#### SUPPLIED RECORDS

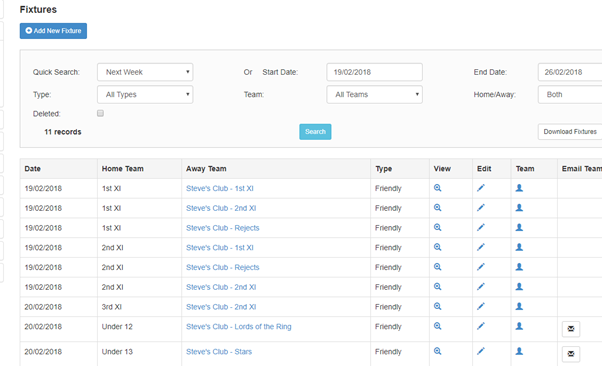The height and width of the screenshot is (366, 602).
Task: Email team for the Under 12 fixture
Action: [571, 329]
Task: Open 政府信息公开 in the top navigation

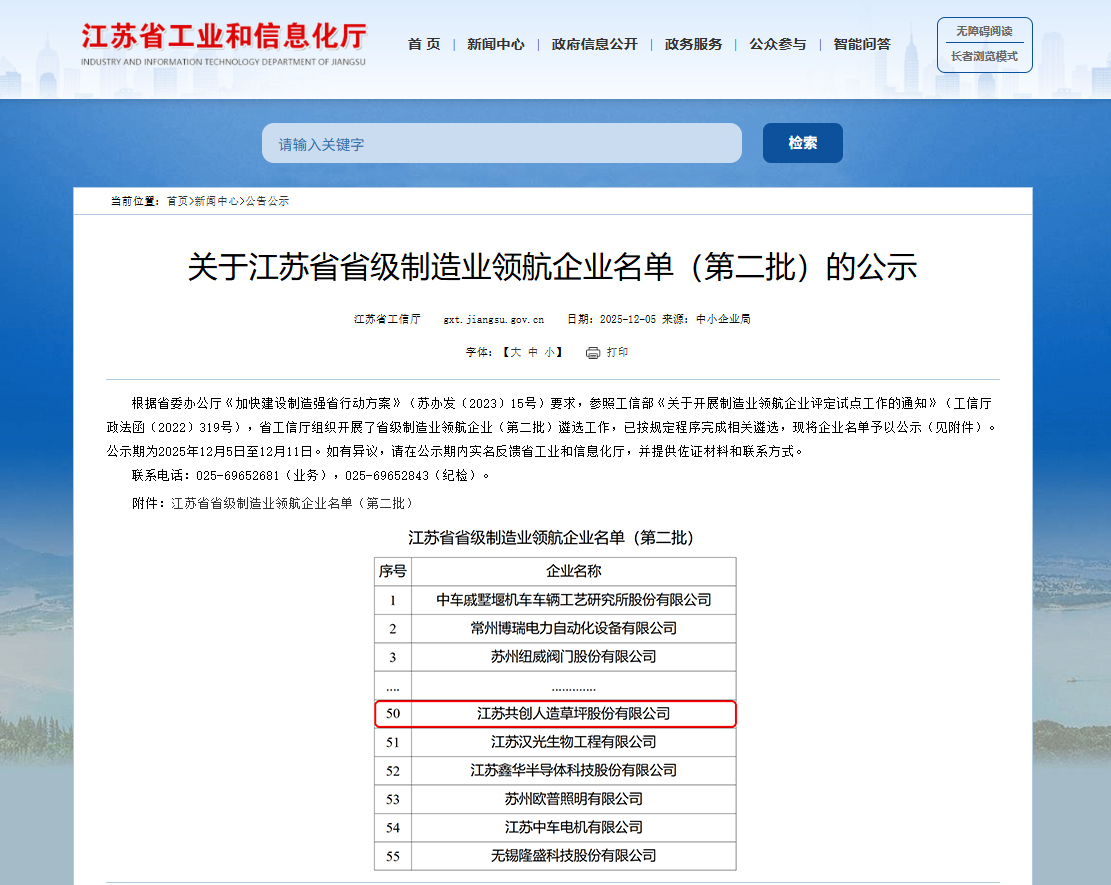Action: (x=594, y=44)
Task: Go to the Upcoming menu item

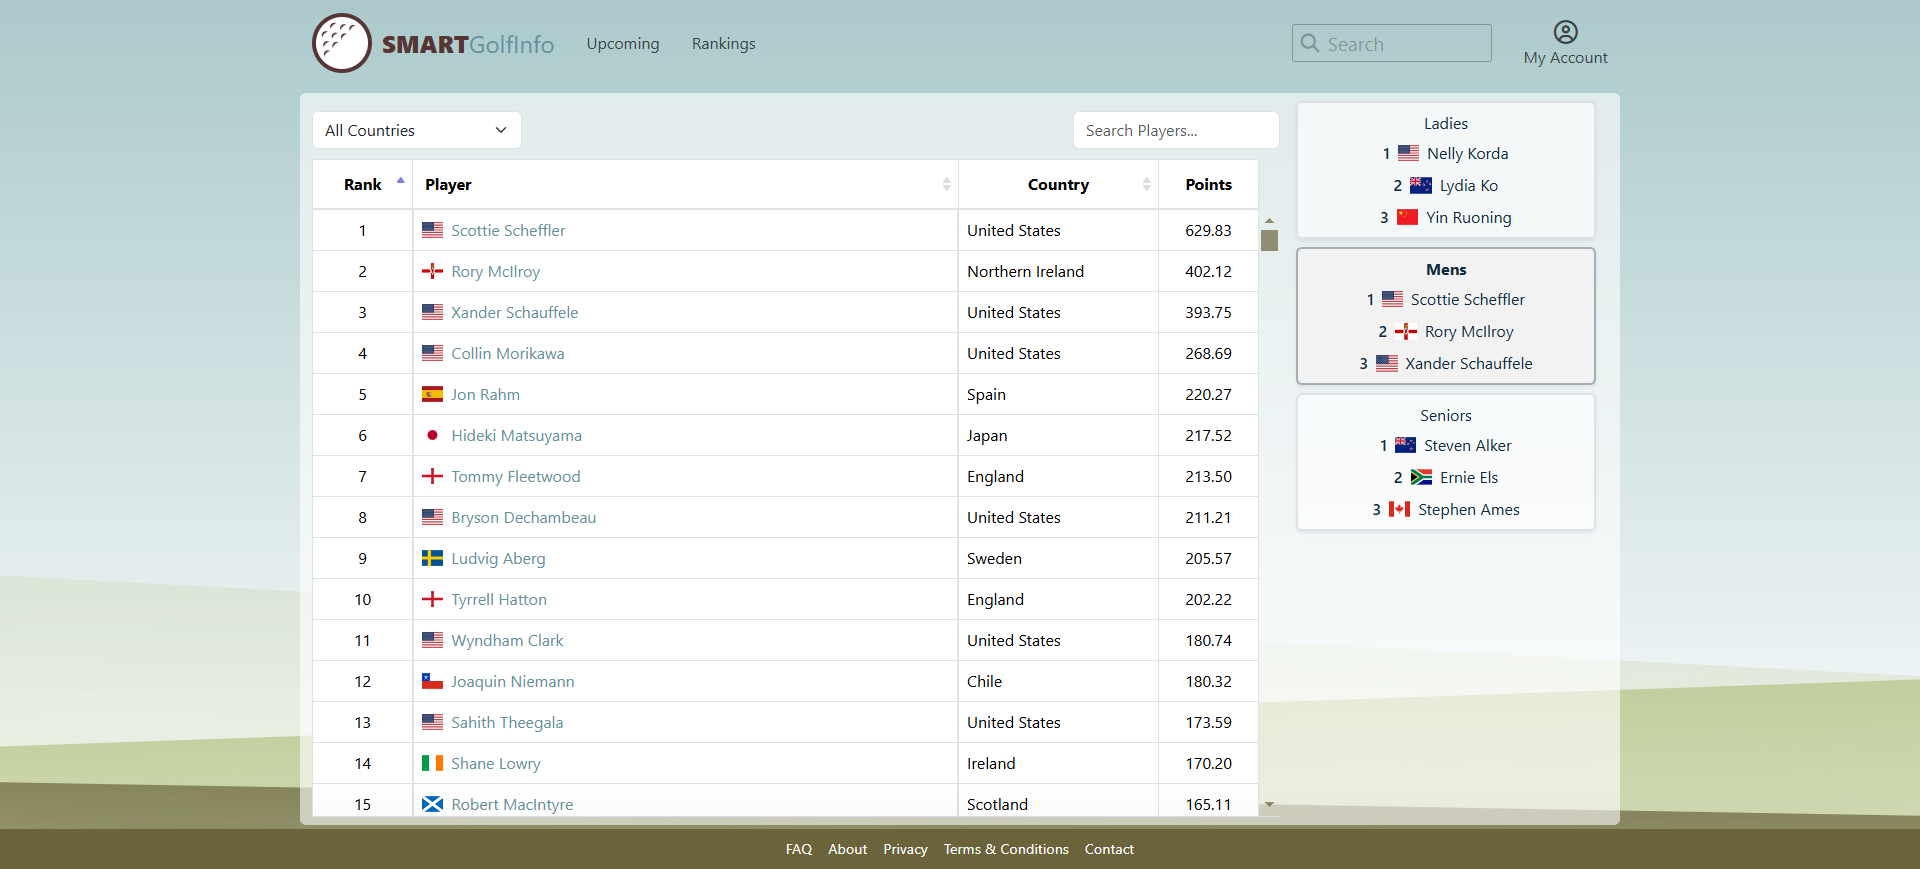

########

SET TASK ▸ Write out every line of the material above word for word, leaving out the pictures.

REPLY TO THE EXERCISE ▸
The height and width of the screenshot is (366, 602).
Task: Email team for the Under 12 fixture
Action: [571, 329]
Task: Open 政府信息公开 in the top navigation

Action: (x=594, y=44)
Task: Go to the Upcoming menu item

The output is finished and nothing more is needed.